ZeroHedge’s “Tyler Durden” provides the details in a Wednesday entry on the topic. For those without the time to read the whole thing, here’s our bullet-point condensation:
Trump/GOP Tax Reform Highlights:
To encourage growth, support middle-class families, defend and protect American jobs and put America first again. In addition, reform the American tax system in a fiscally responsible way by broadening the tax base, closing counterproductive loopholes, and implementing policies that will get the American economy on a robust growth path. Specifics include:
- Middle-class tax relief
- Uncomplicated postcard tax returns for a majority of American taxpayers
- Business tax relief, particularly for small businesses
- Eliminating tax policies that encourage American businesses to send jobs and manufacturing to other countries
- Broadening the tax base and closing loopholes
Tax brackets and tax simplification
- Double the standard deduction to $24,000 for married couples filing jointly and by $12,000 for single filers
- Reduce today’s 7 individual tax brackets to just three brackets: 12, 25 and 35 percent
- Reduce the corporate tax rate to 20 percent, while finally eliminating the unworkable AMT calculation that has snared increasing numbers of middle-class taxpayers
- Those currently paying taxes at a 10 percent rate will still be better off, given the new, higher standard deduction plus larger child tax credits and other tax relief elements TBD
- Possibility of a fourth, higher tax bracket geared toward keeping the progressivity of the current tax code
- Eliminate most itemized deductions, save for home mortgage interest and charitable deductions
- Possibly introducing a formula to reduce the double taxation of corporate earnings
- Allowing businesses to immediately write off, or “expense” new investments in depreciable assets (other than buildings) for at least a 5-year period beginning today
Intent of corporate tax reform is, over all, to transform
“our existing ‘offshoring’ model to an American model. It ends the perverse incentive to keep foreign profits offshore by exempting them when they are repatriated to the United States. It will replace the existing, outdated worldwide tax system with a 100% exemption for dividends from foreign subsidiaries (in which the U.S. parent owns at least a 10% stake).” [via ZeroHedge]

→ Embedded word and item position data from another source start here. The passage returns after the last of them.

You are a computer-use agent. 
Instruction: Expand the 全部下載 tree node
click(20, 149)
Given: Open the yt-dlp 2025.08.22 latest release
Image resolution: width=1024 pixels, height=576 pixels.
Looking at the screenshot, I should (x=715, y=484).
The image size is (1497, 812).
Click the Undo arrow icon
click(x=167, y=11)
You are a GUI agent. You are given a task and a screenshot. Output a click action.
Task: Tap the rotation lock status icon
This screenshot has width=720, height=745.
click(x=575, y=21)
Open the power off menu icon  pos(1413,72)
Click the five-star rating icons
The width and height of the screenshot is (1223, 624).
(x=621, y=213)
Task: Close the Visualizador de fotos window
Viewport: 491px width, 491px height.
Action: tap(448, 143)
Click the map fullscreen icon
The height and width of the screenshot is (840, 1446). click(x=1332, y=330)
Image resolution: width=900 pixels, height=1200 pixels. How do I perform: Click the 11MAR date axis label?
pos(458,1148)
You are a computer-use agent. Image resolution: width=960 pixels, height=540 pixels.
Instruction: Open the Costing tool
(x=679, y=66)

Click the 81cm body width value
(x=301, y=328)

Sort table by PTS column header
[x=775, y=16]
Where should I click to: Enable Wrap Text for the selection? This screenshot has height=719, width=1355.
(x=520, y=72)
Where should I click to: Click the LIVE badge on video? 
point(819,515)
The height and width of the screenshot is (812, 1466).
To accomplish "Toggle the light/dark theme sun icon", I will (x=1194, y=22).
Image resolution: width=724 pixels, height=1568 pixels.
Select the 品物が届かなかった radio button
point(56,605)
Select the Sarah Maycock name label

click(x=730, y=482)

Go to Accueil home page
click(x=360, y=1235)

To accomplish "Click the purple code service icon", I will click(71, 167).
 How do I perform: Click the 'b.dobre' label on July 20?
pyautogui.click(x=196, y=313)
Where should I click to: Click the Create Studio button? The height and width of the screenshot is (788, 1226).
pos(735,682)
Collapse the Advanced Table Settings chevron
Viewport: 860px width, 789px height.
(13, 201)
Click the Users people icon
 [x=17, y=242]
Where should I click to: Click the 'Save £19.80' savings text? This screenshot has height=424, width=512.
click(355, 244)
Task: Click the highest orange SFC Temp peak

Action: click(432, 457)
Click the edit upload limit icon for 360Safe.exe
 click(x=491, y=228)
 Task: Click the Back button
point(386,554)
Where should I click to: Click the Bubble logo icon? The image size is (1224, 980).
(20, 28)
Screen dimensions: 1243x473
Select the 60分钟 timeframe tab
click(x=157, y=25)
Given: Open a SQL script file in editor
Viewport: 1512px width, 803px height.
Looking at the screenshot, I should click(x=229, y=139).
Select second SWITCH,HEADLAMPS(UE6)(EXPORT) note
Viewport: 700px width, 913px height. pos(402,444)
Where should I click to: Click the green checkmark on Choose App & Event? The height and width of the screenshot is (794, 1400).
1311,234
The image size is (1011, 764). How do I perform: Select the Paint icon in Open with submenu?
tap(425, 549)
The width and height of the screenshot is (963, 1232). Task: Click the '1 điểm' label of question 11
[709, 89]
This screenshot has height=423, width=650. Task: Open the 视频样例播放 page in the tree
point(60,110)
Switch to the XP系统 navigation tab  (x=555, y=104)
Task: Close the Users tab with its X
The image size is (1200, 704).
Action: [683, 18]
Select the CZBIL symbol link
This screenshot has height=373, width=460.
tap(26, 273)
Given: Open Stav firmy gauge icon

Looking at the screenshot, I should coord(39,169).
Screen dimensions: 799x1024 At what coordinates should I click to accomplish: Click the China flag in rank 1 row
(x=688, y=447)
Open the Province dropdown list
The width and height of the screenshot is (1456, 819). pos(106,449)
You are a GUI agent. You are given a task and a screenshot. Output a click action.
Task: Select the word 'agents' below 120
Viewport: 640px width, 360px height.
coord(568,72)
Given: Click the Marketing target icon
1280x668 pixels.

ZeroHedge also notes that the long-controversial “carried interest” loophole that allows wealthy hedge funds and private equity managers to treat most of their income as lower-taxed capital gains rather than ordinary income has yet to be addressed.
The wild rumpus on tax reform will launch this afternoon, appropriately in America’s Rust Belt. Once again, the GOP will have a chance to demonstrate that it can actually do something about America’s completely out-of-whack tax system.
Given their current track record, we’d give the Stupid Party only a 50-50 percent chance at this point for achieving anything meaningful or of lasting value on this controversial front.
After all, if the Republicans have proved utterly unable to jettison the horribly flawed health plan brutally put in place by Obama and his exclusively Democrat Congressional majority, what chance do they have putting through a tax reform proposal that will be battled at every turn by hordes of special interests and grossly overpaid corporate lobbyists?
Even now, these mega-wealthy untouchables and their minions are descending in waves in the Nation’s Capital, laden with swollen moneybags and hell bent on making sure that absolutely nothing in the tax law ever changes.